**RECORD EXCERPTS:**

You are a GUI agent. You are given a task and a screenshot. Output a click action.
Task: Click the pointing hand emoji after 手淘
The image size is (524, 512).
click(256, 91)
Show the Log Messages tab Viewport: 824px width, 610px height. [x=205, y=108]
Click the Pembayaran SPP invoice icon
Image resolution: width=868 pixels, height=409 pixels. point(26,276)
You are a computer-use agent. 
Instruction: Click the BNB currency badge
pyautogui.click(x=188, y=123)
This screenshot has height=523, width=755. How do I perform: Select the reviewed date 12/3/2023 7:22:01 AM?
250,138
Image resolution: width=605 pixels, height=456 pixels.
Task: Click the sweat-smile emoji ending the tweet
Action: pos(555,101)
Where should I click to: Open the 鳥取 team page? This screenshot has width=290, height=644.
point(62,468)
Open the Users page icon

**TASK TO CARRY OUT:** Retype all of the entries exactly, please.

**RESULT:**
You are a GUI agent. You are given a task and a screenshot. Output a click action.
Task: Click the pointing hand emoji after 手淘
The image size is (524, 512).
click(256, 91)
Show the Log Messages tab Viewport: 824px width, 610px height. [x=205, y=108]
Click the Pembayaran SPP invoice icon
Image resolution: width=868 pixels, height=409 pixels. point(26,276)
You are a computer-use agent. 
Instruction: Click the BNB currency badge
pyautogui.click(x=188, y=123)
This screenshot has height=523, width=755. How do I perform: Select the reviewed date 12/3/2023 7:22:01 AM?
250,138
Image resolution: width=605 pixels, height=456 pixels.
Task: Click the sweat-smile emoji ending the tweet
Action: pos(555,101)
Where should I click to: Open the 鳥取 team page? This screenshot has width=290, height=644.
point(62,468)
Open the Users page icon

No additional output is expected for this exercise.